Required tasks:
(A) Reproduce word for word the part of the passage on end-of-life care conversations that runs from "Working with healthcare" up to and including "Hospital in Boston.".
(B) Write the next part of the passage on end-of-life care conversations, picking up after its final sentence.

Supplied text:

Medicare may reimburse primary care physicians for end-of-life talks with patients, but those conversations between seriously ill patients and their doctors often don't occur, even when patients are being treated for serious illnesses.
A survey by the Massachusetts Coalition for Serious Illness Care shows that 85% of Massachusetts residents believe that physicians and their patients should talk about end-of-life care, but only 15% have actually had such conversations.
Working with healthcare delivery systems will be one of the coalition's most important tasks, according to Atul Gawande, the coalition's co-chair and a surgeon at Brigham and Women's Hospital in Boston.
Gawande, who responded to email questions from HealthLeaders, is also author of the bestseller on end-of-life care, Being Mortal.
"Hospital leaders have an opportunity to reduce suffering and improve patient well-being by making these conversations a routine part of care," he wrote.
"To do that, they can train clinicians to have these conversations, adopt processes to identify at-risk patients who would most benefit from these conversations, and invest in systems that support the clinicians, patients, and families."

Stored data
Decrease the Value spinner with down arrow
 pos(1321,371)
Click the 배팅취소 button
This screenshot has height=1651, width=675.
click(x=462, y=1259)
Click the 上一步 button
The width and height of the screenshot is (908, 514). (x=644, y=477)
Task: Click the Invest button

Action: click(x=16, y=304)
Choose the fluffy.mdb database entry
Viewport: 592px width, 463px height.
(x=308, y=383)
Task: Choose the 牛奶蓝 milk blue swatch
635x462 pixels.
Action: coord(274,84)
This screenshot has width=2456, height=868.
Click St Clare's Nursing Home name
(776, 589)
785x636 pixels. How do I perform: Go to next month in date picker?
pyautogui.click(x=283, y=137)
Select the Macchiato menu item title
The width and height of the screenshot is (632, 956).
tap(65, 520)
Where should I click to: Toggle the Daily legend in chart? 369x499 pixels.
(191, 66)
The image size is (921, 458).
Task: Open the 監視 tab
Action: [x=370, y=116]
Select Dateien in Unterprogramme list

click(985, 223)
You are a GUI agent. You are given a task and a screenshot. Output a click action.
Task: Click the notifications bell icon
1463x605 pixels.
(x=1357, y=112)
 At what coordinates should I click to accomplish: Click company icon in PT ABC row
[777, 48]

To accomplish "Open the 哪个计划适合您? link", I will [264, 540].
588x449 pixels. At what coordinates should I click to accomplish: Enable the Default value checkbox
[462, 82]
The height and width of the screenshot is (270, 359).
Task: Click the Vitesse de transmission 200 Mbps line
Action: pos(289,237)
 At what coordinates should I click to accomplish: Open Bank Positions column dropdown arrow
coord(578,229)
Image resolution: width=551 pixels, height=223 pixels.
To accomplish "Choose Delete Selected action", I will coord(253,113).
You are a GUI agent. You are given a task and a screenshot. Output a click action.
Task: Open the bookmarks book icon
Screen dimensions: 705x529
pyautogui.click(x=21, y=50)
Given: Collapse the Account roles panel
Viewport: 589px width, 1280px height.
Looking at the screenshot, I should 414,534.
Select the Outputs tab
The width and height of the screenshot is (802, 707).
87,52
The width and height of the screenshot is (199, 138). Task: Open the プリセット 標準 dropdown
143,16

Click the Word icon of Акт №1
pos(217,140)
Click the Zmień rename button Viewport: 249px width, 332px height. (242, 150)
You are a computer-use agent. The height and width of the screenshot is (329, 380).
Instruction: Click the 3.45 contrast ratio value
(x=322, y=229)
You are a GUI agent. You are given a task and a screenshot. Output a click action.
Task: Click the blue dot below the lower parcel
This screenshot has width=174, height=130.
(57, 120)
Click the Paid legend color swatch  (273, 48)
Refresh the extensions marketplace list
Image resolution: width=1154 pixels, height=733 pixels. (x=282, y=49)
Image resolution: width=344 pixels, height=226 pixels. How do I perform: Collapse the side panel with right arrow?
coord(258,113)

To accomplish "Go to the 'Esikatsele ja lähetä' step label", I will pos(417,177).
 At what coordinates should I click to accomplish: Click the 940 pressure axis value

Answers for each item:
(A)
Working with healthcare delivery systems will be one of the coalition's most important tasks, according to Atul Gawande, the coalition's co-chair and a surgeon at Brigham and Women's Hospital in Boston.

(B)
Some forms of end-of-life care are improving, he acknowledges. The percentage of patients getting hospice services and other forms of palliative care has been rising steadily.
The more persistent problem, however, is poorly executed or over-aggressive end-of-life treatment, which may occur well before a patient qualifies for hospice.
ASCO: No Abatement Seen in Aggressive End-of-Life Cancer Care
Those with serious or chronic conditions may not want more therapeutic care if it means a reduced quality of life, a painful procedure, or an expensive long shot at a cure.
The survey suggests that many doctors and patient don't routinely talk about how to handle the pain, disability, or despair that may accompany a serious illness or imminent death.
Training providers to have those conversations is the biggest challenge of improving end-of-life programs, says Patricia M. Noga, the vice president for clinical affair for the Massachusetts Hospital Association, which is a member of the serious illness coalition.
Everyone on the care teams need to be both competent and comfortable talking to patients, she says.
Conversation Works Both Ways
Patients need to be open to discussing issues as well. But the Massachusetts survey found that 34% were uncomfortable talking about the topic. Another 21% said they preferred to wait for doctors to start the conversation.
The coalition's efforts fit into much of the work the MHA has been doing for since 2009. Noga says. It has made advanced planning and end-of-life care a priority by educating members, participating in research, and working closely with other groups.
The topic has surfaced in discussions about how to prevent hospital readmissions. Currently, the group is working on a survey that will ask members how they are implementing end-of-life programs.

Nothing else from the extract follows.